> **The data**
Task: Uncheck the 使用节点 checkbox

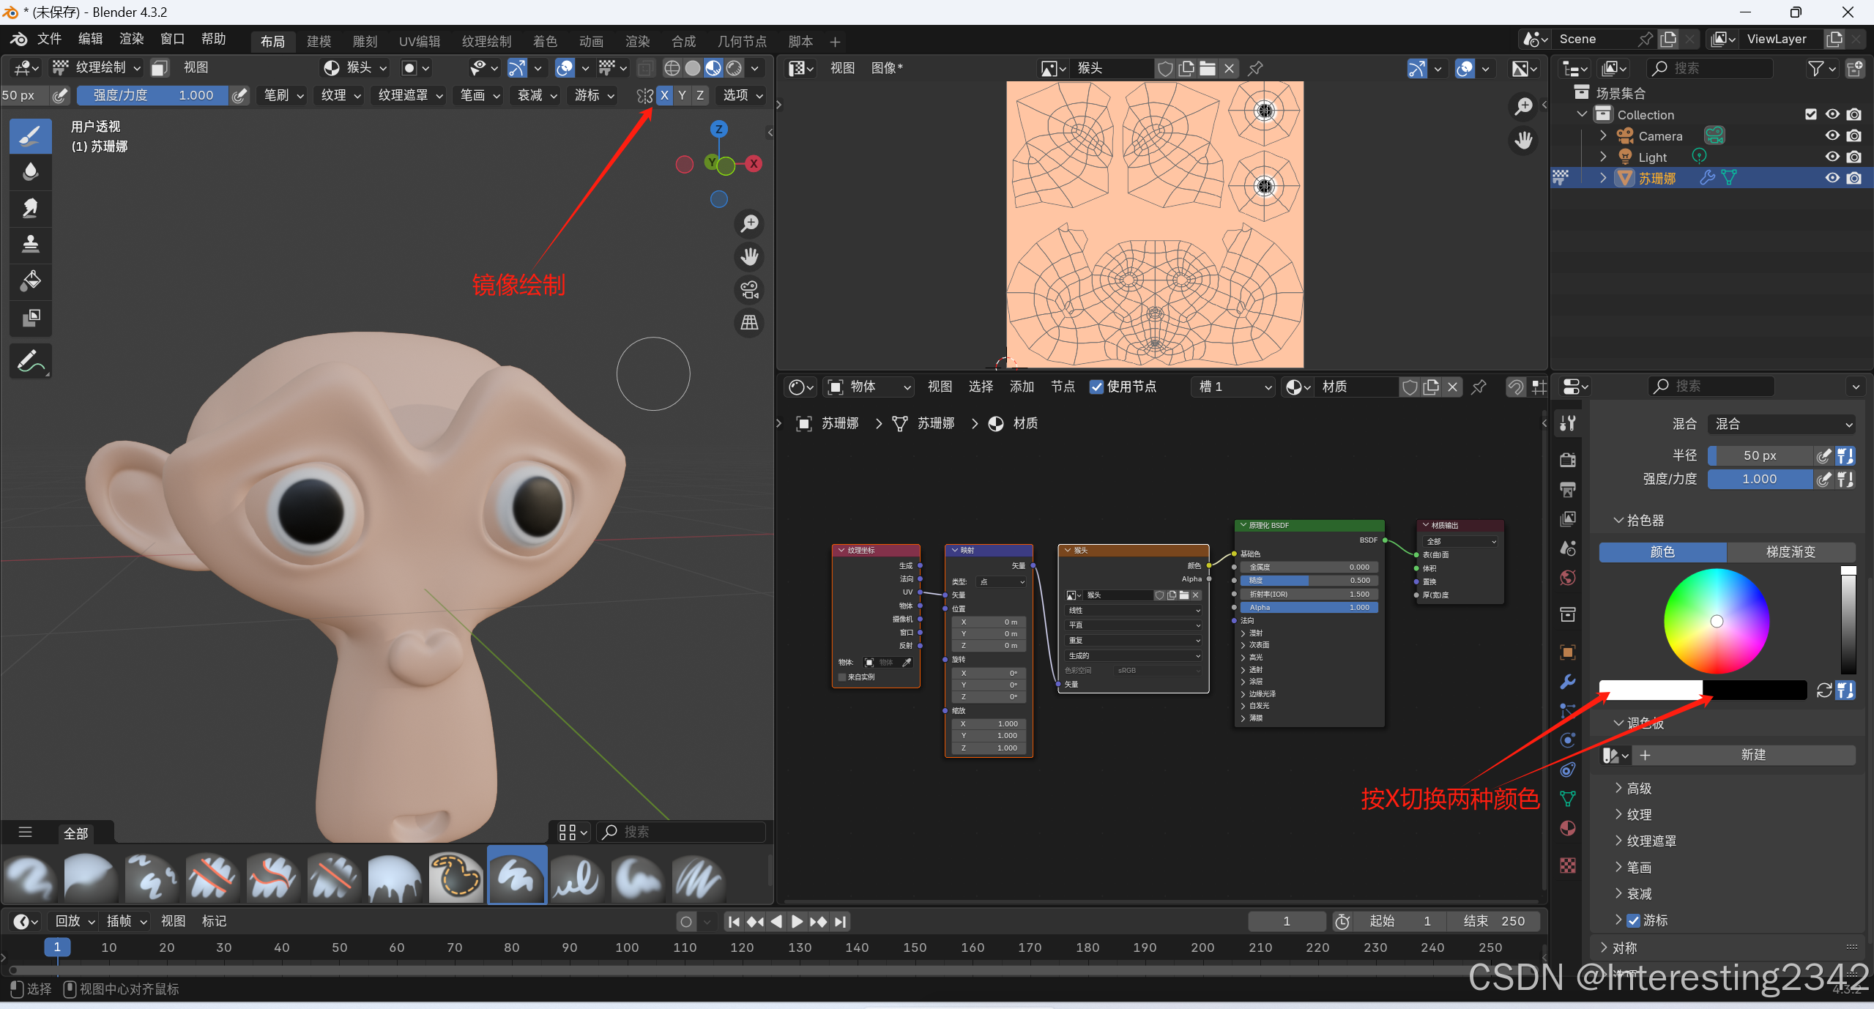Action: tap(1096, 387)
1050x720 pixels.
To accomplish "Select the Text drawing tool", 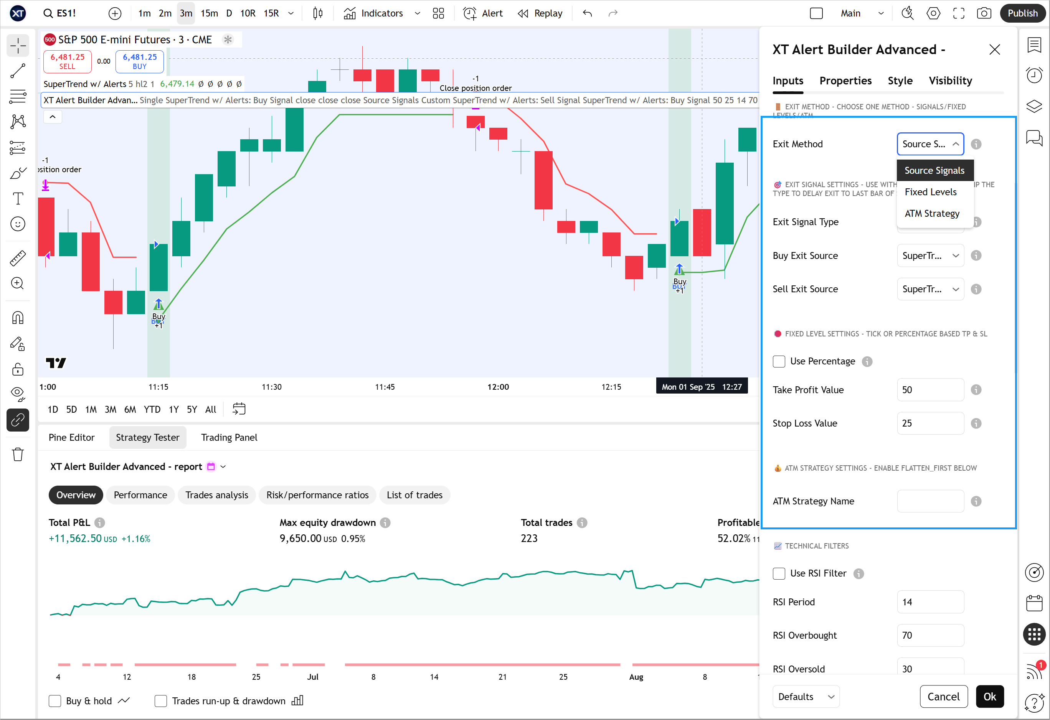I will coord(18,198).
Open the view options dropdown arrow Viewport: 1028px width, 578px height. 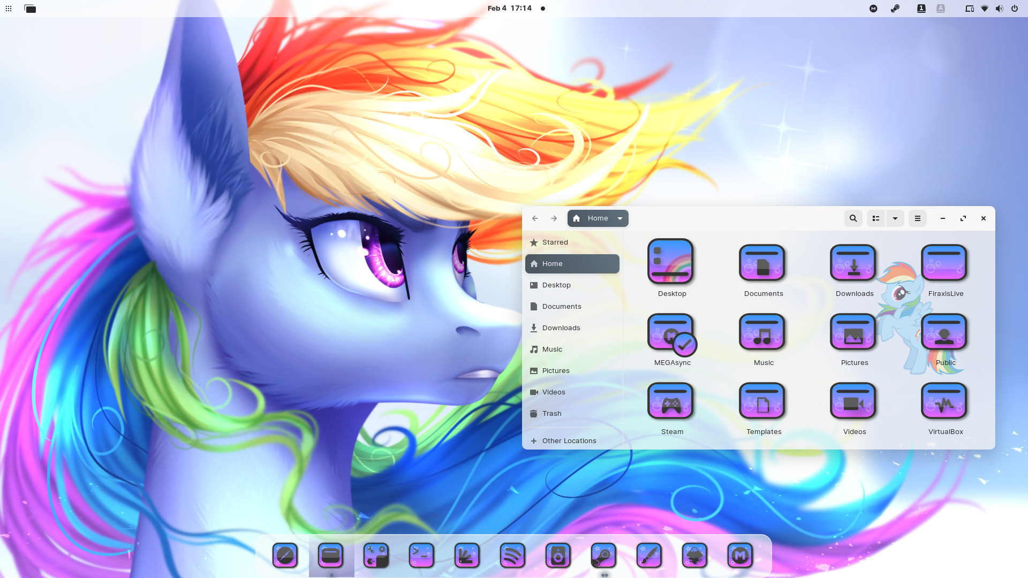pos(895,218)
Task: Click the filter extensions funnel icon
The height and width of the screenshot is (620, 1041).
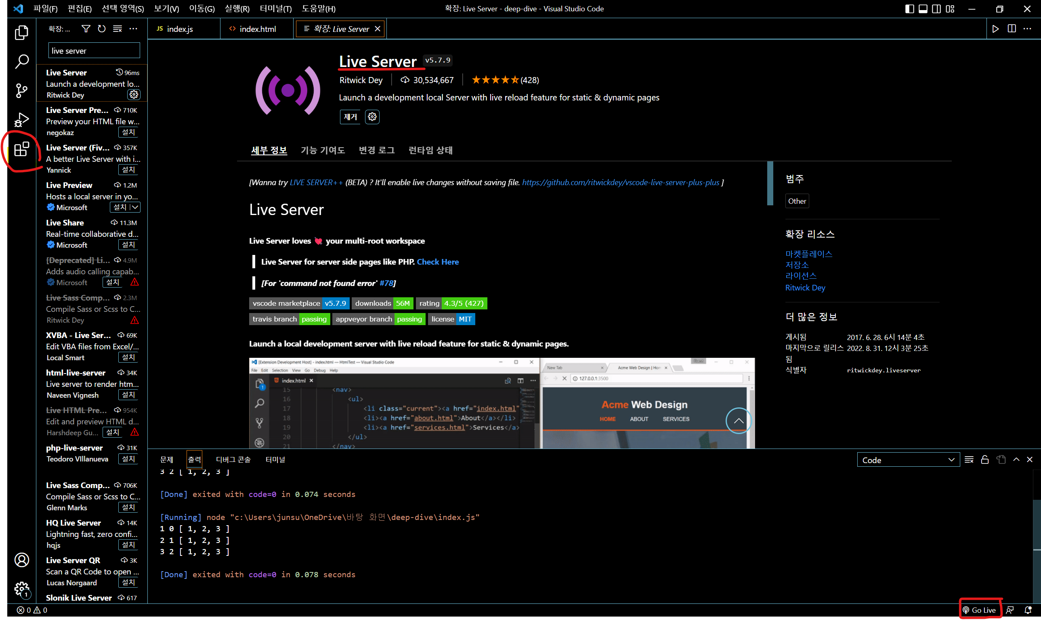Action: click(86, 28)
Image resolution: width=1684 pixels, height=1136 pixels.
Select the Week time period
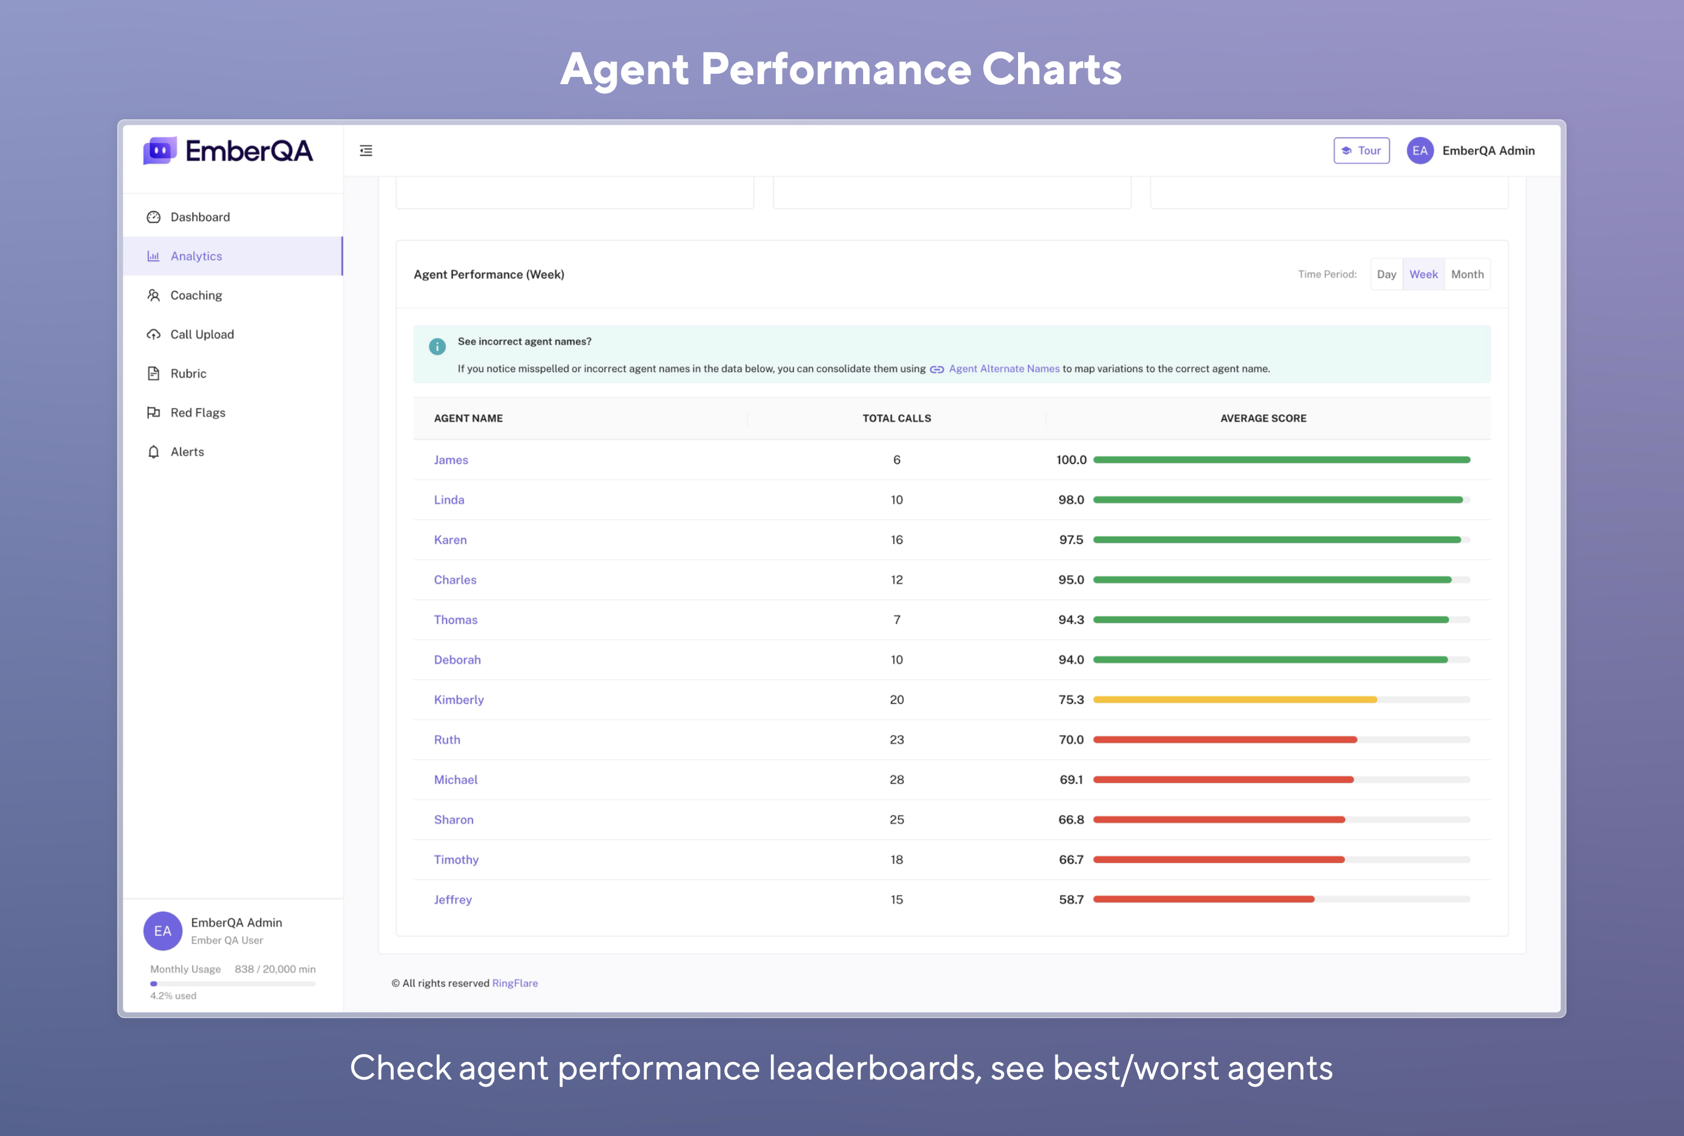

> **Activity**
Starting at the line that contains "Task: Click the filter extensions funnel icon", restate every line through the end of the records exactly as written, but leave the pictures out.

> **Task result**
Task: Click the filter extensions funnel icon
The height and width of the screenshot is (620, 1041).
Action: click(86, 28)
Image resolution: width=1684 pixels, height=1136 pixels.
Select the Week time period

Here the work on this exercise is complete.